5 questions à Vanessa Cournoyer, réalisatrice de «Famille de criminel»

Après avoir fait ses classes auprès des concurrents d’Un souper presque parfait, dont elle a été l’une des réalisatrices, Vanessa Cournoyer a mis son talent au profit de nombreux magazines et de séries documentaires. À table avec mon ex, Chez Marie-Mai, Les enfants invisibles, J’aime ton style, Autonome figurent à son CV. Elle a réalisé la série Enfance paranormale diffusée sur Crave et Canal D. Complice d’Annie-Soleil Proteau pour La maison où j’ai grandi, elle l’a suivie sur Famille de criminel.
Depuis deux saisons, elle accompagne donc Annie-Soleil et Félix Séguin dans leur désir de donner la parole aux gens qu’on n’entend pas. C’est une série documentaire pleine d’empathie, sans complaisance, qui témoigne de l’autre côté de la médaille. S’il y a ceux qui joignent le clan criminel ou se prennent la main dans l’engrenage, il y a ceux qui deviennent des victimes collatérales de ces mauvais choix de vie.
Vanessa Cournoyer
Photo fournie par Julie Artacho
Comment arrivez-vous à gagner la confiance des protagonistes qui acceptent de vous parler?
Les familles ont d’abord besoin d’être rassurées et informées sur la façon dont leur histoire va être dépeinte à l’écran. On fait un visionnement avec chacun d’eux. On ne veut surtout pas qu’ils pensent qu’on prend profit de leur vécu. Pour plusieurs d’entre eux, il y a quelque chose de thérapeutique à parler devant la caméra. C’est comme si quelque chose vient s’ancrer. Dans certains cas, ils trouvent des réponses grâce au travail de Félix. Un homme comme Donald Saulnier, dont le fils a été tué par des policiers, c’est quoi ses outils? Il a besoin de soutien.
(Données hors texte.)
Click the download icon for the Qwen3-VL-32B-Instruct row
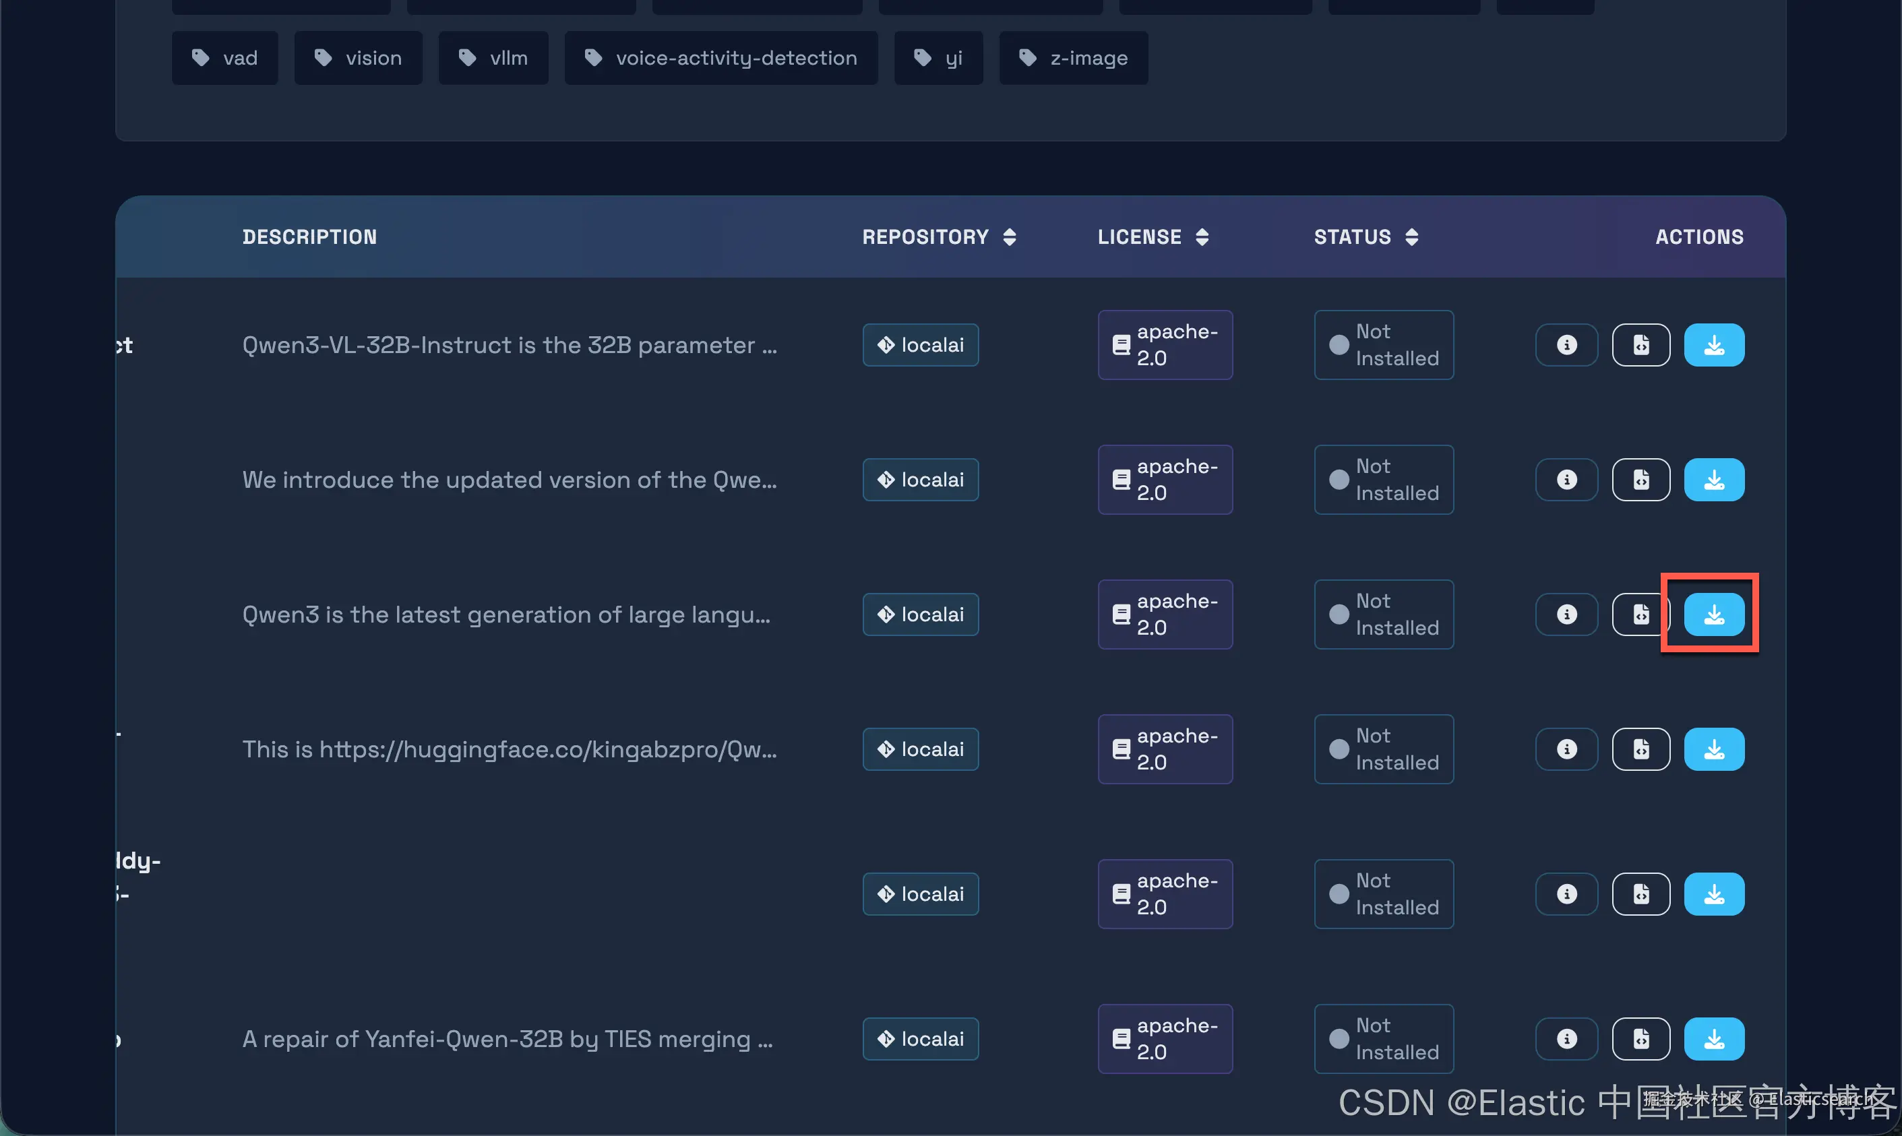1902x1136 pixels. click(1714, 345)
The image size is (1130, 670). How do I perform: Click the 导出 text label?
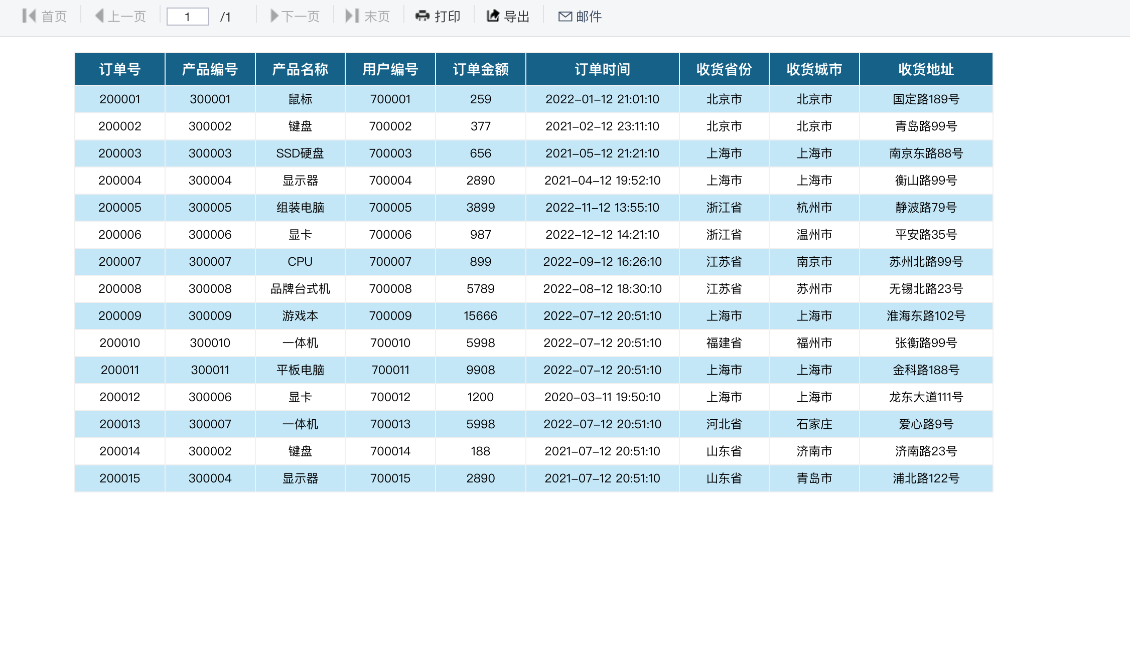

C’est Annie-Soleil qui mène les entrevues avec les membres des familles et même parfois avec des criminels repentants. Quelle est son approche?
Annie-Soleil joue cartes sur table. Elle est authentique, vraie. Elle a une compréhension de ce qu’ils vivent, elle a de l’empathie, mais ne romantise pas leur histoire. Elle ne juge pas et fait preuve de beaucoup de gentillesse. Pour être gentil, il faut être très intelligent. Ce ne sont pas des entrevues faciles. Alexandra Mongeau, fille de «Mom» Boucher, a pris la parole pour la première fois. Tout le monde a une idée préconçue. Il fallait raconter l’histoire sans la glorifier. Ça demandait énormément de délicatesse, de justesse. Alexandra avait 10 ans quand son père a été emprisonné. Elle a le droit de dire qu’elle a aimé son père.
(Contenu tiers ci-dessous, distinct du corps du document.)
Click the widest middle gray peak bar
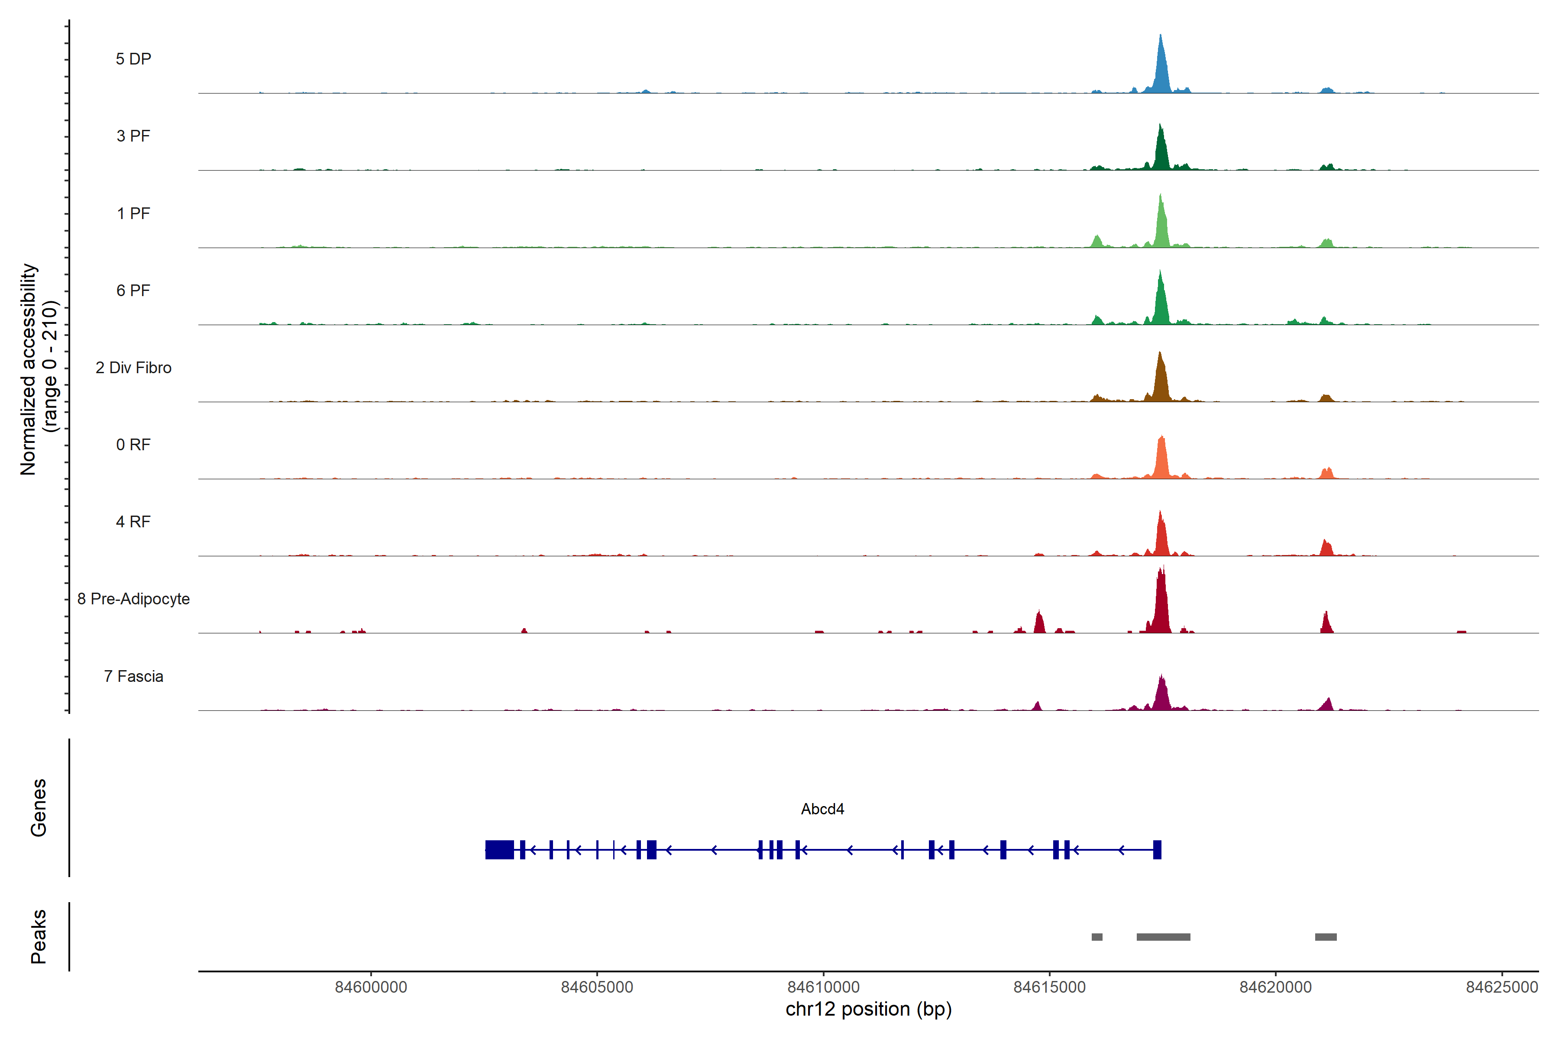Screen dimensions: 1559x1039 pos(1163,937)
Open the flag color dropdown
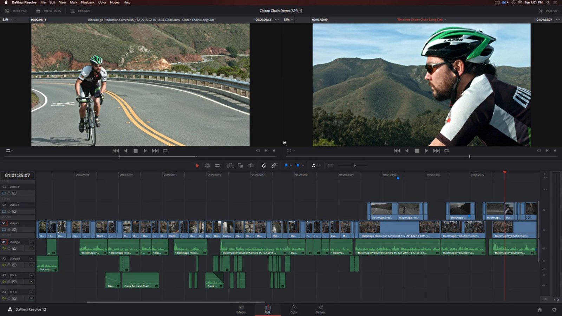The width and height of the screenshot is (562, 316). (x=290, y=165)
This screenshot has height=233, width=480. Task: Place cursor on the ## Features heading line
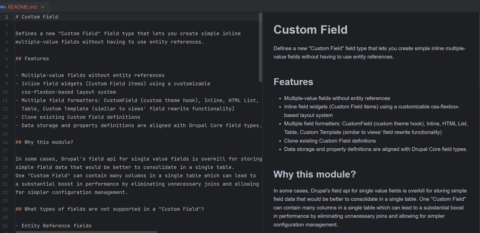[x=32, y=59]
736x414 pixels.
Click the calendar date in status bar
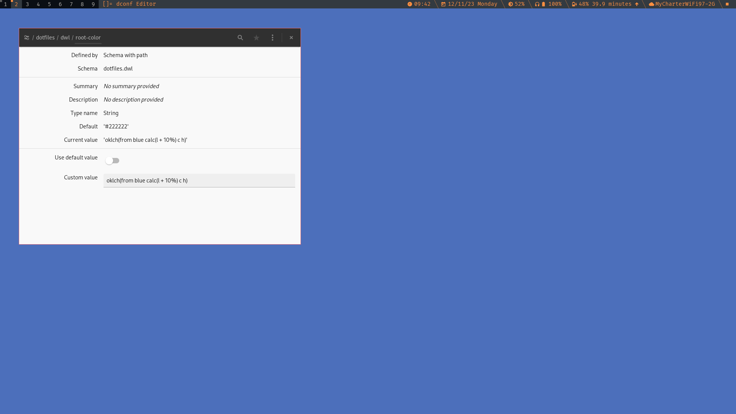coord(472,4)
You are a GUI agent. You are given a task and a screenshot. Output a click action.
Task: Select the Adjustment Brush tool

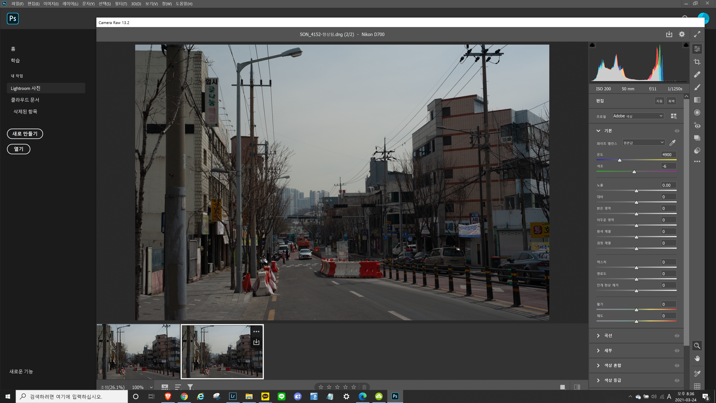pos(697,87)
Qu’est-ce qui détermine les lieux où vous tourner?
On retourne parfois sur des lieux significatifs. Mais ce n’est jamais en surprise. Dans la saison 1, nous sommes retournés avec la mère de William Robinson où son corps a été retrouvé. C’est une blessure qui reste et ressort. Johanne avait besoin de réponse et ça a été un moteur. Ça fait place à des émotions touchantes. Tiso était aussi animé par un désir de comprendre en retournant sur les lieux où son frère est mort. Je privilégie aussi de tourner chez les gens. S’ils ne sont pas à l’aise, on va dans un lieu qui leur ressemble, où ils sont à l’aise. Dans l’épisode 1 de la 2e saison, Véronique Laffont se sentait chez elle au restaurant qu’elle fréquente. Notre quartier général, où Annie-Soleil et Félix échangent, est un lieu plus intime. Nous avons travaillé la lumière qui contraste avec le contenu.
On retrouve dans la série une richesse d’archives et des évocations.
Karine Perron a fait un travail colossal aux archives. J’ai le privilège de pouvoir faire des rafales d’archives dynamiques sur de la musique originale. Thomas Hébert a fait la musique du générique qui se décline tout au long de la série, mais on a aussi utilisé du Imposs, du Souldia. J’ai préféré travailler les évocations et non des reconstitutions pour comprendre l’univers dans lequel les gens ont grandi, évolué.
Après une entrevue, que vous dîtes-vous sur le chemin du retour?
Il y a souvent un grand silence. Ça nous prend un moment pour décanter. On rencontre des gens qui ont beaucoup souffert. Il y a des moments où toute l’équipe pleure. Il y a souvent plein de questions qui nous viennent. L’impact est tentaculaire quand un membre d’une famille décide de prendre le chemin de la criminalité. Les familles sont laissées pour compte et traitées autrement de celles dont un membre est mort dans des circonstances non criminelles. J’ai l’impression avec ce projet de faire un peu œuvre utile. Et si on peut dissuader une personne de sombrer dans la criminalité, c’est mission accomplie parce que le crime ne paie jamais.